Given entries:
_ _ _
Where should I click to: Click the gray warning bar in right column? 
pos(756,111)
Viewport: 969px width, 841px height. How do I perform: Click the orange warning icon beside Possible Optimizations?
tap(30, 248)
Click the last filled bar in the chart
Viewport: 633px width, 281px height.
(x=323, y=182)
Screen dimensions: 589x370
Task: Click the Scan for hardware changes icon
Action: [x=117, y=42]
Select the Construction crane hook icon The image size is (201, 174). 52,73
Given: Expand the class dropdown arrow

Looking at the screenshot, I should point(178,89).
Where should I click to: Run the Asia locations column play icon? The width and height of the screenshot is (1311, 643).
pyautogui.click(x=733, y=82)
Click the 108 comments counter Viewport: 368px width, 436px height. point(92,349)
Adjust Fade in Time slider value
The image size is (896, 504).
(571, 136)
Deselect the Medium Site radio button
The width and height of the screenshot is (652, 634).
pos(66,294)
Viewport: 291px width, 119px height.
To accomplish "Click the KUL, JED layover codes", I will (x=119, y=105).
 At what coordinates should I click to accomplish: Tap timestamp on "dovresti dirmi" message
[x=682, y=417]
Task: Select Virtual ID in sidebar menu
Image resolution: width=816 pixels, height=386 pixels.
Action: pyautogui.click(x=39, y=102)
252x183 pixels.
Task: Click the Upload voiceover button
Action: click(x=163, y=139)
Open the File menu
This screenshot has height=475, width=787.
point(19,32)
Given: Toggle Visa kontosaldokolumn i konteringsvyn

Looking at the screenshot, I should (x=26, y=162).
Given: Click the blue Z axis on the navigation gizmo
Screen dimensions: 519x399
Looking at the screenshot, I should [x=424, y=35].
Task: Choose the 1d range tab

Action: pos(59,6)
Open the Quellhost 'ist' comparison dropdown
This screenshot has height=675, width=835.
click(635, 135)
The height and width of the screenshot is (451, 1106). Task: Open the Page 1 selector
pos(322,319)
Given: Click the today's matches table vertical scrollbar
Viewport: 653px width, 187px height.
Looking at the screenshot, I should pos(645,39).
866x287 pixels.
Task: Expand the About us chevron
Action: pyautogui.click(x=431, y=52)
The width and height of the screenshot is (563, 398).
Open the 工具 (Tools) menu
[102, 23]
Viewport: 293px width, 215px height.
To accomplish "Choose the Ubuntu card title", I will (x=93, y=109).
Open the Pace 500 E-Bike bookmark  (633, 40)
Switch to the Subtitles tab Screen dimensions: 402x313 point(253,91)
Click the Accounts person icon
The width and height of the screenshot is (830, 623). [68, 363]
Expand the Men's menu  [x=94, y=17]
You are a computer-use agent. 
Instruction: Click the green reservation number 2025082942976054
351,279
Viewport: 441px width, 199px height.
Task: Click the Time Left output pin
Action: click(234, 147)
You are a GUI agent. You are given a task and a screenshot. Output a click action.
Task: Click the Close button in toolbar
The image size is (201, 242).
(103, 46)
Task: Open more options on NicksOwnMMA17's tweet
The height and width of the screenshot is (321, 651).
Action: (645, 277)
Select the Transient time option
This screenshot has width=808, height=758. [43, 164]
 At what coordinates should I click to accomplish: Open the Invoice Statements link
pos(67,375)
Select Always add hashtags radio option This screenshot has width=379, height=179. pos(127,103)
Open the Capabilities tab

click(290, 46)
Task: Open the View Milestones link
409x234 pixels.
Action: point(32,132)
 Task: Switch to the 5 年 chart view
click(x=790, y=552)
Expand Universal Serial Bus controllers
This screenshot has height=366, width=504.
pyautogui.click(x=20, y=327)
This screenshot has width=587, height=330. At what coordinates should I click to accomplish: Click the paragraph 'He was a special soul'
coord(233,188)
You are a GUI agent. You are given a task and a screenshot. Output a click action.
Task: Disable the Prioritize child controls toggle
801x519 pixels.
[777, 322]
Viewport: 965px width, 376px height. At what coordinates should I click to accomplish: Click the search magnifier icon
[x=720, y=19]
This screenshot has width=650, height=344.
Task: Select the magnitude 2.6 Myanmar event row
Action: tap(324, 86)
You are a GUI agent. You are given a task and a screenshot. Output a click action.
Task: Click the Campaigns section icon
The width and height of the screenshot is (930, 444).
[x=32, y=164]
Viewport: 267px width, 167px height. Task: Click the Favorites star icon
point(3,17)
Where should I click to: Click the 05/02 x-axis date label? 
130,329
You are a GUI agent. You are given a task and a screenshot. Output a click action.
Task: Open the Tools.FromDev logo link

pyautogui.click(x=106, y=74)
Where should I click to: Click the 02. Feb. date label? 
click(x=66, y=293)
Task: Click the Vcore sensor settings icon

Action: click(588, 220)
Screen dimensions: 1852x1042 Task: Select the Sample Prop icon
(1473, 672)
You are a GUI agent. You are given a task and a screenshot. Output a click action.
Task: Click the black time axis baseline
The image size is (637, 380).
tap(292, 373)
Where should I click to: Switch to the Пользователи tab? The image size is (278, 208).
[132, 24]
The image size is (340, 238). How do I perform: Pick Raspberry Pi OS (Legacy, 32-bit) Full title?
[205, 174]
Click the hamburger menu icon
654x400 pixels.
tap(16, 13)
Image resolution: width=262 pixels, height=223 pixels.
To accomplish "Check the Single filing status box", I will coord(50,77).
_ _ _
Exercise:
Output all of the listing exactly as written.

Answer to this problem:
Where should I click to: Click the gray warning bar in right column? 
pos(756,111)
Viewport: 969px width, 841px height. How do I perform: Click the orange warning icon beside Possible Optimizations?
tap(30, 248)
Click the last filled bar in the chart
Viewport: 633px width, 281px height.
(x=323, y=182)
Screen dimensions: 589x370
Task: Click the Scan for hardware changes icon
Action: [x=117, y=42]
Select the Construction crane hook icon The image size is (201, 174). 52,73
Given: Expand the class dropdown arrow

Looking at the screenshot, I should point(178,89).
Where should I click to: Run the Asia locations column play icon? The width and height of the screenshot is (1311, 643).
pyautogui.click(x=733, y=82)
Click the 108 comments counter Viewport: 368px width, 436px height. point(92,349)
Adjust Fade in Time slider value
The image size is (896, 504).
(571, 136)
Deselect the Medium Site radio button
The width and height of the screenshot is (652, 634).
pos(66,294)
Viewport: 291px width, 119px height.
To accomplish "Click the KUL, JED layover codes", I will (x=119, y=105).
 At what coordinates should I click to accomplish: Tap timestamp on "dovresti dirmi" message
[x=682, y=417]
Task: Select Virtual ID in sidebar menu
Image resolution: width=816 pixels, height=386 pixels.
Action: pyautogui.click(x=39, y=102)
252x183 pixels.
Task: Click the Upload voiceover button
Action: click(x=163, y=139)
Open the File menu
This screenshot has height=475, width=787.
point(19,32)
Given: Toggle Visa kontosaldokolumn i konteringsvyn

Looking at the screenshot, I should (x=26, y=162).
Given: Click the blue Z axis on the navigation gizmo
Screen dimensions: 519x399
Looking at the screenshot, I should [x=424, y=35].
Task: Choose the 1d range tab

Action: pos(59,6)
Open the Quellhost 'ist' comparison dropdown
This screenshot has height=675, width=835.
click(635, 135)
The height and width of the screenshot is (451, 1106). Task: Open the Page 1 selector
pos(322,319)
Given: Click the today's matches table vertical scrollbar
Viewport: 653px width, 187px height.
Looking at the screenshot, I should pos(645,39).
866x287 pixels.
Task: Expand the About us chevron
Action: pyautogui.click(x=431, y=52)
The width and height of the screenshot is (563, 398).
Open the 工具 (Tools) menu
[102, 23]
Viewport: 293px width, 215px height.
To accomplish "Choose the Ubuntu card title", I will (x=93, y=109).
Open the Pace 500 E-Bike bookmark  (633, 40)
Switch to the Subtitles tab Screen dimensions: 402x313 point(253,91)
Click the Accounts person icon
The width and height of the screenshot is (830, 623). [68, 363]
Expand the Men's menu  [x=94, y=17]
You are a computer-use agent. 
Instruction: Click the green reservation number 2025082942976054
351,279
Viewport: 441px width, 199px height.
Task: Click the Time Left output pin
Action: click(234, 147)
You are a GUI agent. You are given a task and a screenshot. Output a click action.
Task: Click the Close button in toolbar
The image size is (201, 242).
(103, 46)
Task: Open more options on NicksOwnMMA17's tweet
The height and width of the screenshot is (321, 651).
Action: (645, 277)
Select the Transient time option
This screenshot has width=808, height=758. [43, 164]
 At what coordinates should I click to accomplish: Open the Invoice Statements link
pos(67,375)
Select Always add hashtags radio option This screenshot has width=379, height=179. pos(127,103)
Open the Capabilities tab

click(290, 46)
Task: Open the View Milestones link
409x234 pixels.
Action: point(32,132)
 Task: Switch to the 5 年 chart view
click(x=790, y=552)
Expand Universal Serial Bus controllers
This screenshot has height=366, width=504.
pyautogui.click(x=20, y=327)
This screenshot has width=587, height=330. At what coordinates should I click to accomplish: Click the paragraph 'He was a special soul'
coord(233,188)
You are a GUI agent. You are given a task and a screenshot. Output a click action.
Task: Disable the Prioritize child controls toggle
801x519 pixels.
[777, 322]
Viewport: 965px width, 376px height. At what coordinates should I click to accomplish: Click the search magnifier icon
[x=720, y=19]
This screenshot has width=650, height=344.
Task: Select the magnitude 2.6 Myanmar event row
Action: tap(324, 86)
You are a GUI agent. You are given a task and a screenshot. Output a click action.
Task: Click the Campaigns section icon
The width and height of the screenshot is (930, 444).
[x=32, y=164]
Viewport: 267px width, 167px height. Task: Click the Favorites star icon
point(3,17)
Where should I click to: Click the 05/02 x-axis date label? 
130,329
You are a GUI agent. You are given a task and a screenshot. Output a click action.
Task: Open the Tools.FromDev logo link

pyautogui.click(x=106, y=74)
Where should I click to: Click the 02. Feb. date label? 
click(x=66, y=293)
Task: Click the Vcore sensor settings icon

Action: click(588, 220)
Screen dimensions: 1852x1042 Task: Select the Sample Prop icon
(1473, 672)
You are a GUI agent. You are given a task and a screenshot. Output a click action.
Task: Click the black time axis baseline
The image size is (637, 380).
tap(292, 373)
Where should I click to: Switch to the Пользователи tab? The image size is (278, 208).
[132, 24]
The image size is (340, 238). How do I perform: Pick Raspberry Pi OS (Legacy, 32-bit) Full title?
[205, 174]
Click the hamburger menu icon
654x400 pixels.
tap(16, 13)
Image resolution: width=262 pixels, height=223 pixels.
To accomplish "Check the Single filing status box", I will coord(50,77).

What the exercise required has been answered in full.